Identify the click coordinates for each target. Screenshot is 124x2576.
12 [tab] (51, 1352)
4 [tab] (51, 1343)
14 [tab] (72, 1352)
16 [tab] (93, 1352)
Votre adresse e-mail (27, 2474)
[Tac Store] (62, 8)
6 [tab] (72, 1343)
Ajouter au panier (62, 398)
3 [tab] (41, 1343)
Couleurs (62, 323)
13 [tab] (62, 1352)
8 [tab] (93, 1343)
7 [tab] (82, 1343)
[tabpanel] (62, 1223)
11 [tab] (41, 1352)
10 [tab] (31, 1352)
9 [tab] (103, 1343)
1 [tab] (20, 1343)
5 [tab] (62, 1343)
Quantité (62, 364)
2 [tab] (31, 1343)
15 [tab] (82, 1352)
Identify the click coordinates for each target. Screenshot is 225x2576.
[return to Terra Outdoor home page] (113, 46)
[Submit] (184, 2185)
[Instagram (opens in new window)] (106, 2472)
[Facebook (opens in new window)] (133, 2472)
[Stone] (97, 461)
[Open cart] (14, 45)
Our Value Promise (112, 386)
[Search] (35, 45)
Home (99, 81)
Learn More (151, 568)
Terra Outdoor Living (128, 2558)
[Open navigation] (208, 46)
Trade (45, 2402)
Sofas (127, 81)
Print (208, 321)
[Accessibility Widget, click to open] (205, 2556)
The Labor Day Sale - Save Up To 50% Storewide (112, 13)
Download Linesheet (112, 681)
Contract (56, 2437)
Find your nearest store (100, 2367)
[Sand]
=======
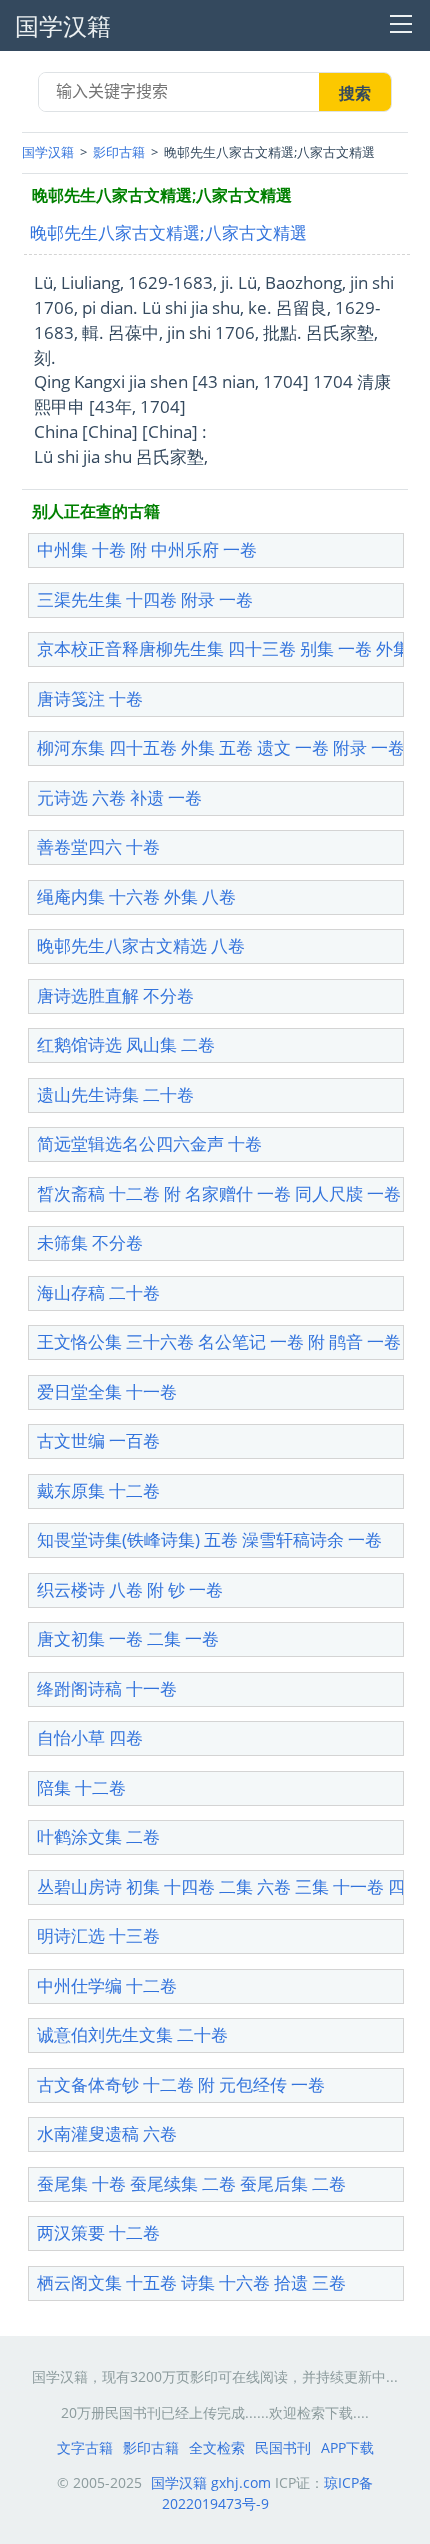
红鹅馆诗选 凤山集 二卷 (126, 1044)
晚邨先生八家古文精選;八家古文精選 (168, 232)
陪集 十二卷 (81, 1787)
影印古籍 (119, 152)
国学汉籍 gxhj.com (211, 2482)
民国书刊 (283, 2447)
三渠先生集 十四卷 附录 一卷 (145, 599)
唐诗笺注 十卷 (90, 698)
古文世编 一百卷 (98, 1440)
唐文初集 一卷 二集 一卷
=======
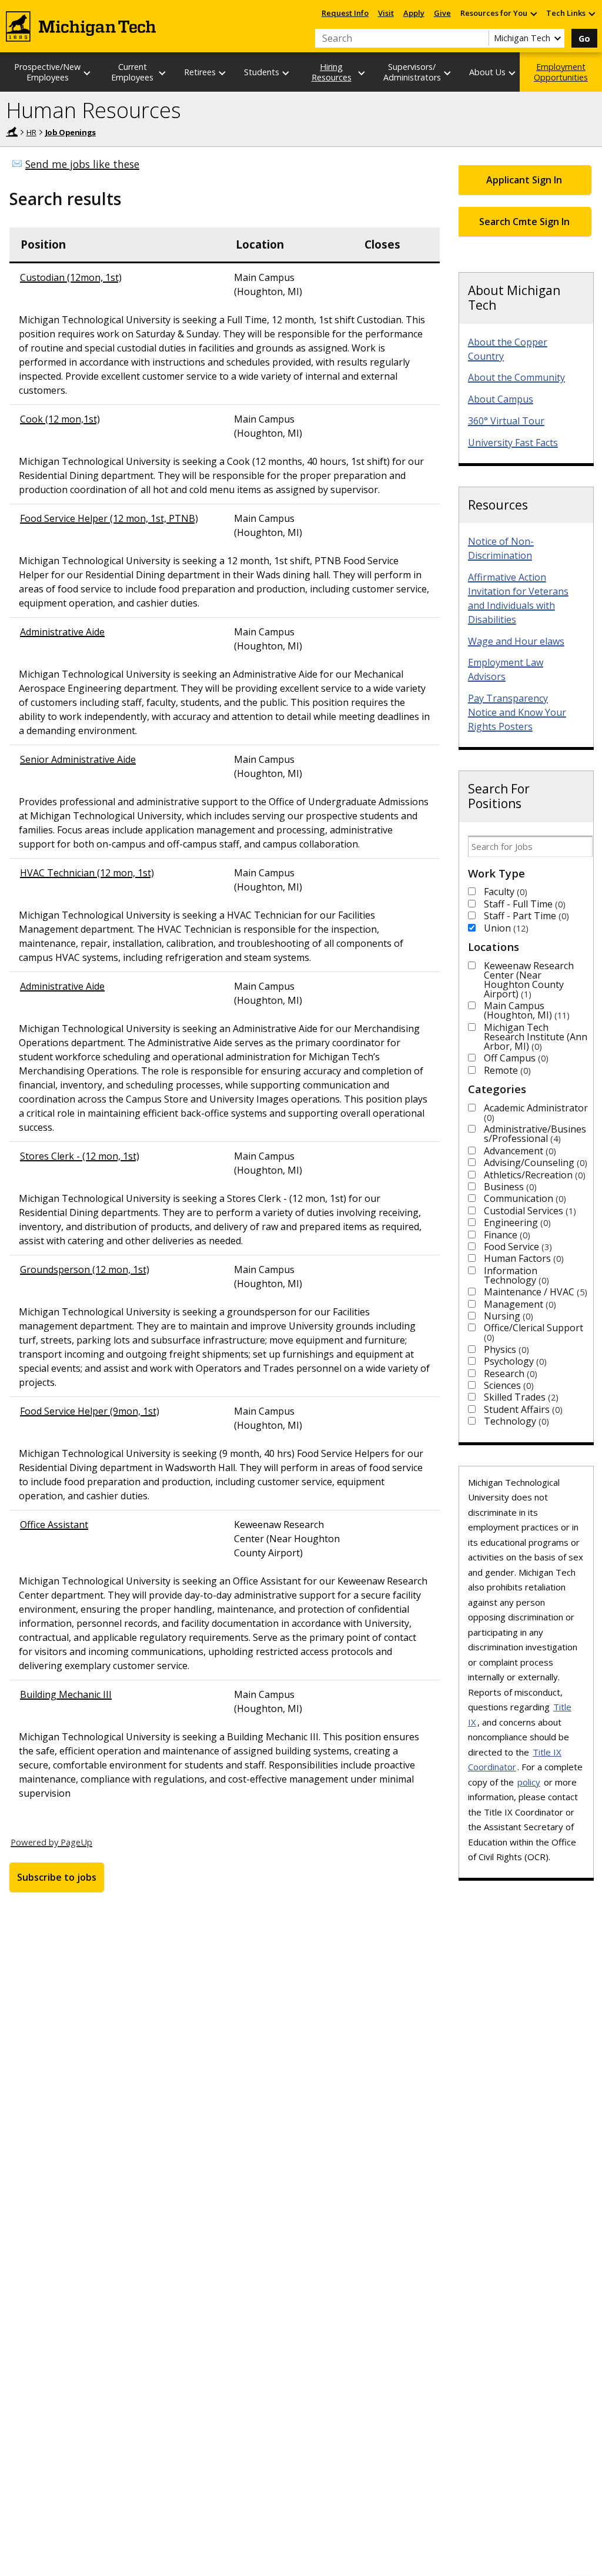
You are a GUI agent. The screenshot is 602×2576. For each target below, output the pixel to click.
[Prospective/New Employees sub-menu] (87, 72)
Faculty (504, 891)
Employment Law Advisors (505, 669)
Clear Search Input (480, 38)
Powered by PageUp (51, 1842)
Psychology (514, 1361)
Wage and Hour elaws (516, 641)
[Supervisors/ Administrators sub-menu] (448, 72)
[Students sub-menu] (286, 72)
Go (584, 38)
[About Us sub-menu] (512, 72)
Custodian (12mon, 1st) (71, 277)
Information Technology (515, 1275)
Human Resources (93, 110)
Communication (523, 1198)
=======
● Task
Counting every line of the entries that holds the word "menu", report the total and no other text.

● Result
4